Cortex M3/4 BASEPRI

kujensen wrote on Wednesday, February 05, 2014:

On this page: http://www.freertos.org/RTOS-Cortex-M3-M4.html
It states:

An aside: FreeRTOS API functions that are safe to be called from an interrupt use BASEPRI to implement interrupt safe critical sections. BASEPRI is set to config MAX_SYSCALL_INTERRUPT_PRIORITY when the critical section is entered, and 0 when the critical section is exited. Many bug reports are received that claim BASEPRI should be returned to its original value on exit, and not just set to zero, but the Cortex-M NVIC will never accept an interrupt that has a priority below that of the currently executing interrupt - no matter what BASEPRI is set to. An implementation that always sets BASEPRI to zero will result in faster code execution than an implementation that stores, then restores, the BASEPRI value (when the compiler’s optimiser is turned on).

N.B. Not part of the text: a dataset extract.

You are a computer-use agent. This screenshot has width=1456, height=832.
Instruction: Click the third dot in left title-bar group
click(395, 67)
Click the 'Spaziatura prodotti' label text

However, when I go to the official ARM Cortex M4 documentation at
http://infocenter.arm.com/help/index.jsp?topic=/com.arm.doc.dui0553a/CIHCAEJD.html
I see that in table 2.9 they claim that writing 0x00 to BASEPRI has no effect.

If this is the case, then this write of 0 to BASEPRI is just a wasted operation. Is there a contradiction here? There seems to be something I am not understanding here…

Thanks!

rtel wrote on Thursday, February 06, 2014:

First, not really relevant to your question, I think the statement on the webpage may be slightly out of date. Inside a task the basepri will always have been 0 anyway, and it is still always returned to 0. Inside an interrupt, which is really what the statement is referring to, the original basepri could have been 0 or the max syscall interrupt priority. This behaviour was changed a few versions ago anyway, I can’t remember exactly why, but it was something to do with its use inside the tick hook function, or the run time stats callback function. The webpage needs updating.

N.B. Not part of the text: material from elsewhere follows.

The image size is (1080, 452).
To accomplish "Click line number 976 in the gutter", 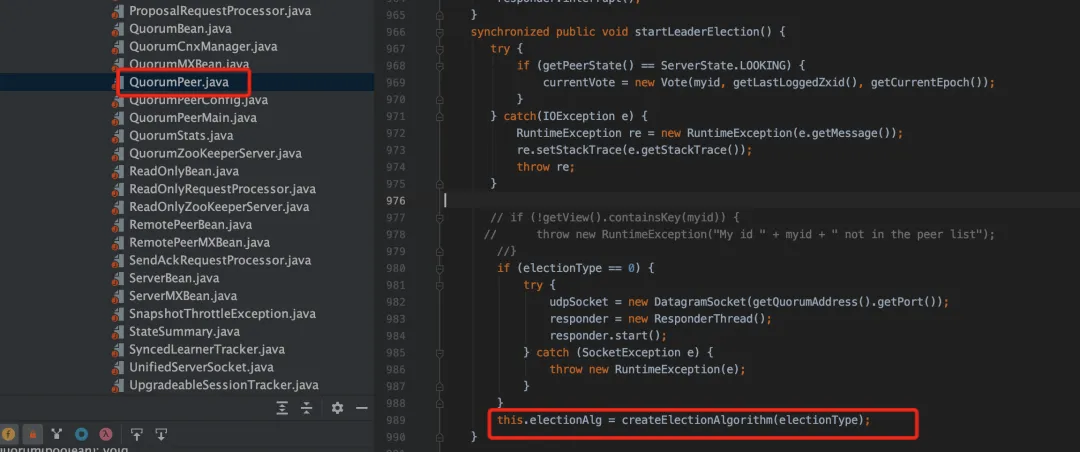I will pos(394,200).
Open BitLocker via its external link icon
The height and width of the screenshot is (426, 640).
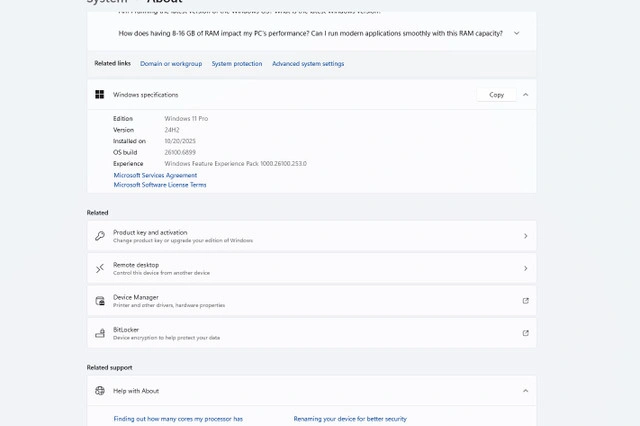pos(526,333)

…but to answer your question.

0 has a special value in the basepri register and basically means “don’t mask any interrupts”. Normally you would set basepri to the level of interrupt you want to mask, then any interrupt above that priority (lower numeric value) can still execute, but interrupt at and below the basepri value cannot. The highest possible interrupt priority is 0 - and the lowest possible is 255 (assuming all 8-bits of interrupt priority are implemented). It is essential that you can mask low priority interrupts, so setting basepri to 255 will mask priority 255 as expected. It is also essential that there is a basepri value that means no interrupts are masked, and that value is 0. Using 0 to say no priorities are masked is logical, but does of course mean you cannot mask interrupts that actually have a priority of 0.

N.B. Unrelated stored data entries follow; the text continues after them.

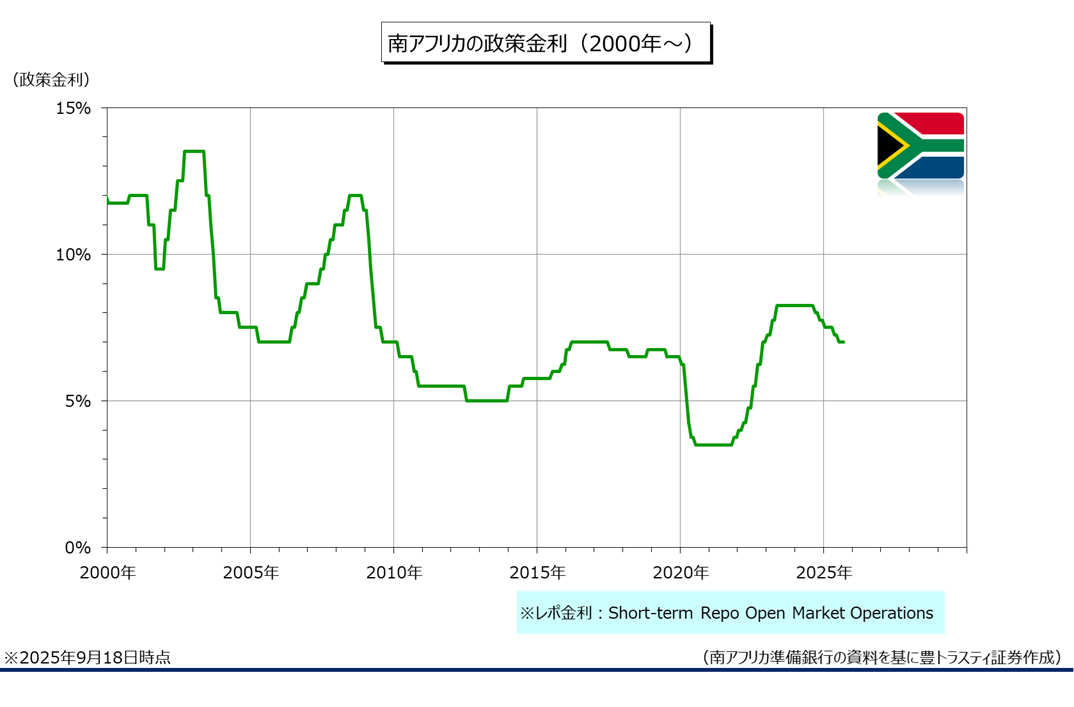Click the 2010年 x-axis label
Viewport: 1074px width, 707px height.
pos(393,573)
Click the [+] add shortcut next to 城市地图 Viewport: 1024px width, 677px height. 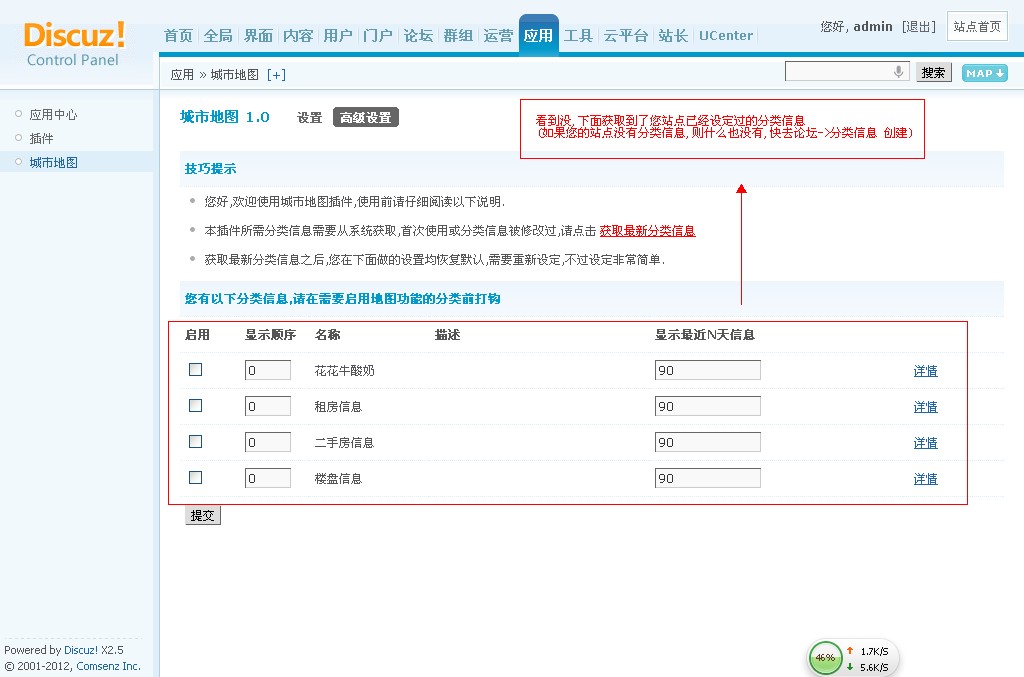click(276, 75)
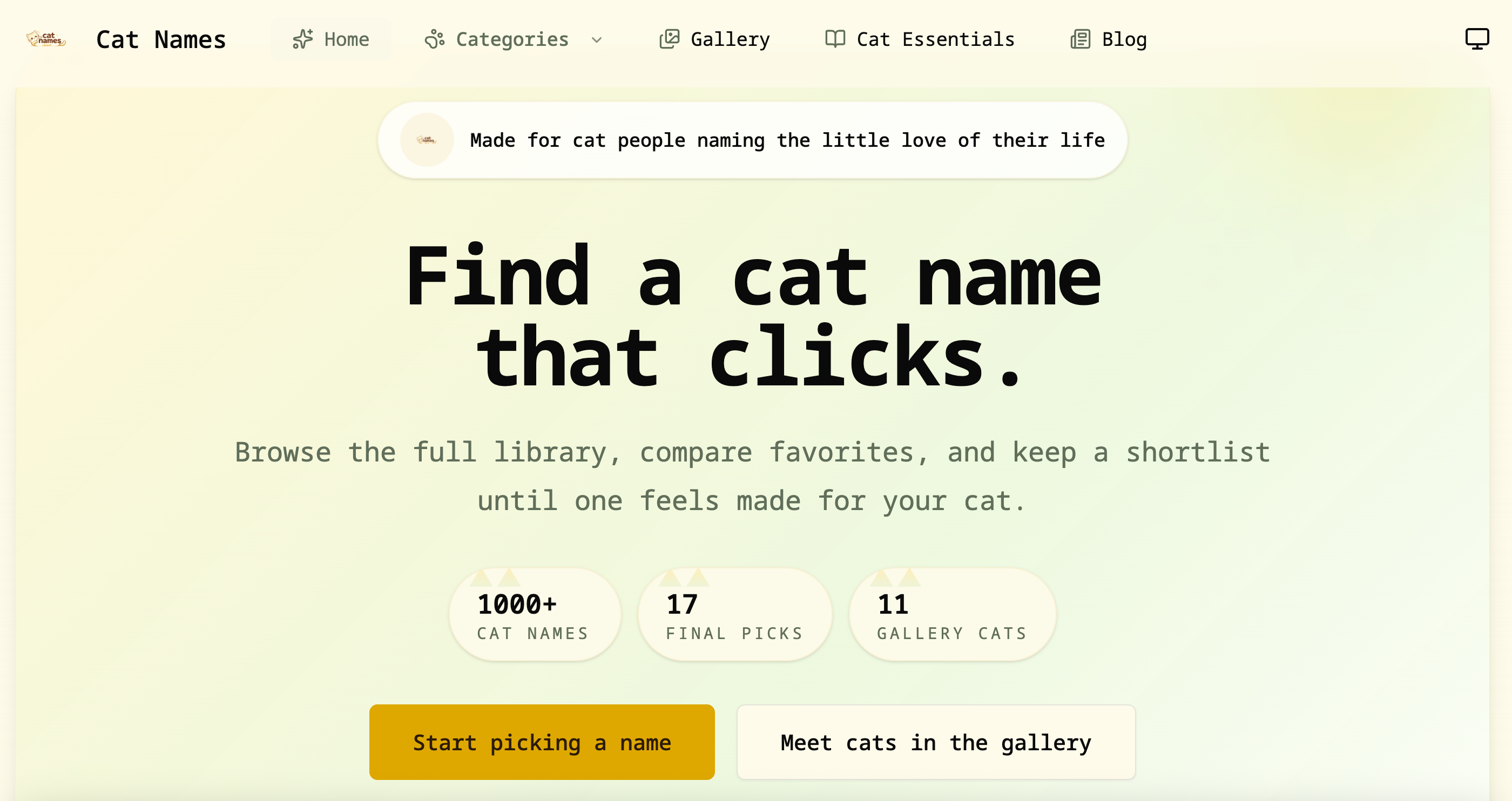Open the Categories menu
1512x801 pixels.
(x=512, y=39)
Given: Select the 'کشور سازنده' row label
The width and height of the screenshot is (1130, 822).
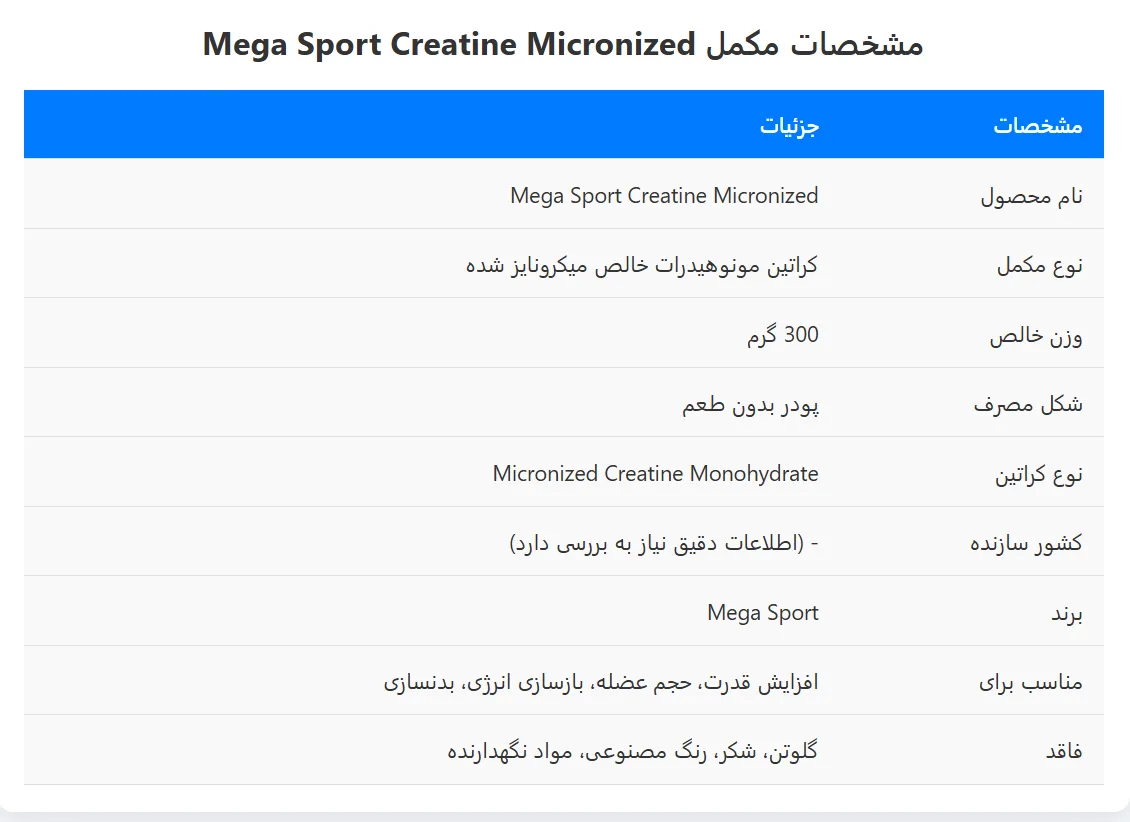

I can’t see the table you are referring to on the URL you posted as it goes to a different page, so I’m not sure exactly in what context they are making the statement that writing 0 to basepri has not effect - maybe it means has no effect on the interrupts that will be accepted because none are masked?

Regards.

kujensen wrote on Thursday, February 06, 2014:

Oops - Sorry about the bad link to the ARM documentation. I meant
http://infocenter.arm.com/help/topic/com.arm.doc.dui0553a/CHDBIBGJ.html
near the end of the page.
I suppose ‘No effect’ means that a BASEPRI setting of 0 is not inhibiting any exceptions
rather than meaning that the effect of a write of 0 to the BASEPRI register does not change which exceptions are permitted to execute. Perhaps I simply got hung up on the wording of the documentation.